При взгляде на этого окладистого, всегда почему-то насупленного мужика вспоминался старый добрый британский классик: «Увы, лицо джентльмена не было овеяно дыханием интеллекта…»
Долгий, кружной путь привел Грохотало в сибирский поселок Чуш. Родом он из-под Ровно, из небольшого хлебного сельца Клевцы, куда, на лихую беду Грохотало и всех жителей села, выбитая из ковельских лесов забралась банда бандеровцев и пережидала время, чтоб угодить под амнистию иль умотать за кордон. Грохотало ни сном ни духом не ведал, что жизненные пути его перекрестятся с путями той истрепанной банды само- стийщиков.
Стоявшее на веселом виду, средь полей, садов и перелесков сельцо Клевцы не вызывало подозрений. Патрульным службам, войскам и милиции невдомек, что разгромленные самостийщики отсиживались близ города, жрали самогон, куражились над селянами, пощупывали молодок. Зажатые в щель, они и в самом деле, может, пересидели бы здесь смуту, но однажды в Клевцы пришла воинская машина за картошкой, с нею было два нестроевых солдата, сержант, тоже нестроевой, и шофер с тремя нашивками за ранения и с орденом Красной Звезды. Залившиеся до лютости бандеровцы схватили нестроевиков, истыкали их ножами, привязали веревками к буферу машины, выпустили из бака бензин, согнали селян «дывиться» и, выбрав самого здоровенного и мирного парнягу, под оружием принудили его бросить спичку.
На огонь, на черный дым, на дух горелого мяса и картошки нагрянул механизированный патруль, окружил деревушку Клевцы. Бандеровцы, пока не протрезвели, отстреливались, затем под дулами автоматов пригнали к пулеметам местных мужиков и попытались под их прикрытием скрыться. Взяли всех. Схватили и Грохотало, который, зажмурив глаза, давил на тугой спуск немецкого пулемета, повторяя: «А, мамочка моя! А, мамочка моя!» - пока его не оглушили прикладом.
Вместе с бандитами на битком набитой машине Грохотало доставили в ровенскую тюрьму. Мучили его допросами, но еще больше мучили «браты-самостийщики» после допросов в камере - он зажег бензин, палил червоноармейцев, сотворил черное дело, из-за которого столько невинных людей страдает. Сам он главный бандит, выходит, и потому на допросе пусть назовется главарем банды. Если же не сделает, как велено, «браты» прикинут его шубой или матрацем.
Но на суде Грохотало не стал петлять, чистосердечно все о себе рассказал и миновал «вышки», получив десять лет строгого режима и затем пожизненную ссылку по месту отбытия наказания. Он строил железную дорогу на севере, недостроил, угодил в поселок Чуш, на заготовку леса. Достукав срок, остался здесь навсегда, даже в отпуск на Украину не ездил, боясь, что недобитые бандеровцы сыщут его и прикончат. Осибирячился Грохотало, однако и по сию пору, увидев в кино родные нивы, услышав родные песни, он мрачнел, терял присутствие духа, напивался и бил свою жену. Жена его, из местных чалдонок, баба боевая и тоже здоровая, оказывала сопротивление, царапалась да еще базланила на весь свет: «Банде-э-эра! Фашист! Людей живьем жег! Теперь надо мной изгаляться!…»

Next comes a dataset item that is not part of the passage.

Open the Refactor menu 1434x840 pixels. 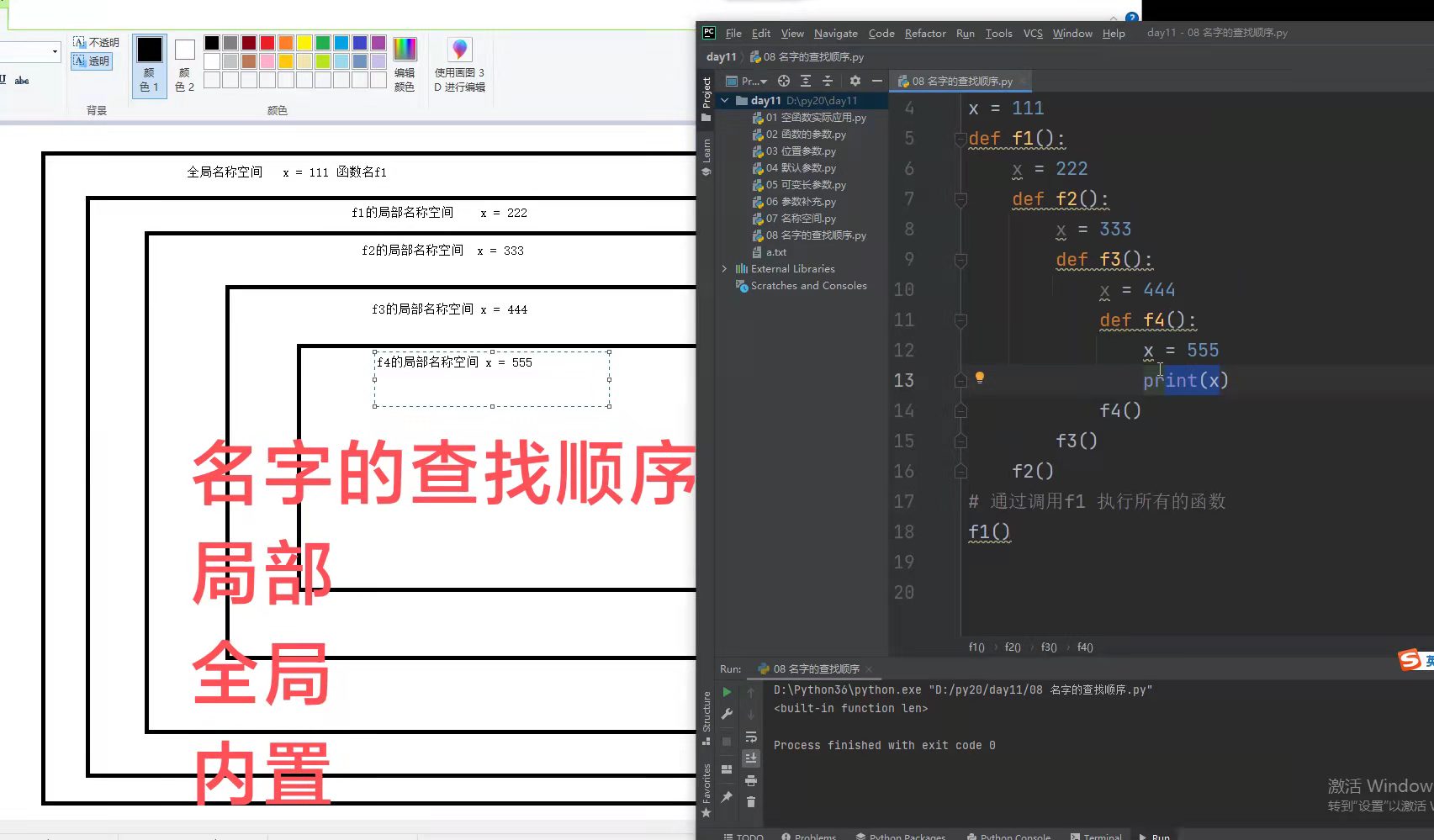tap(924, 34)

Грохотало заведовал в Чуши совхозной свиноводческой фермой, где был у него полный порядок. Свиньи даже в худые годы отменно плодились, план сдачи мяса государству перевыполнялся, фотоличность зава распирала рамку поселковой Доски почета, начальство хоть и не почитало его за дурной язык, за грубые манеры, однако не утесняло особо, сквозь пальцы глядело на то, что зав на совхозной ферме ежегодно выкармливал пару добрых кабанчиков для себя - убеждение, что вкуснее сала нет и не может быть продукта, он как привез с собой из Клевцов, так и не менял его. Грохотало не из тех людей, которые запросто меняют свои вещи.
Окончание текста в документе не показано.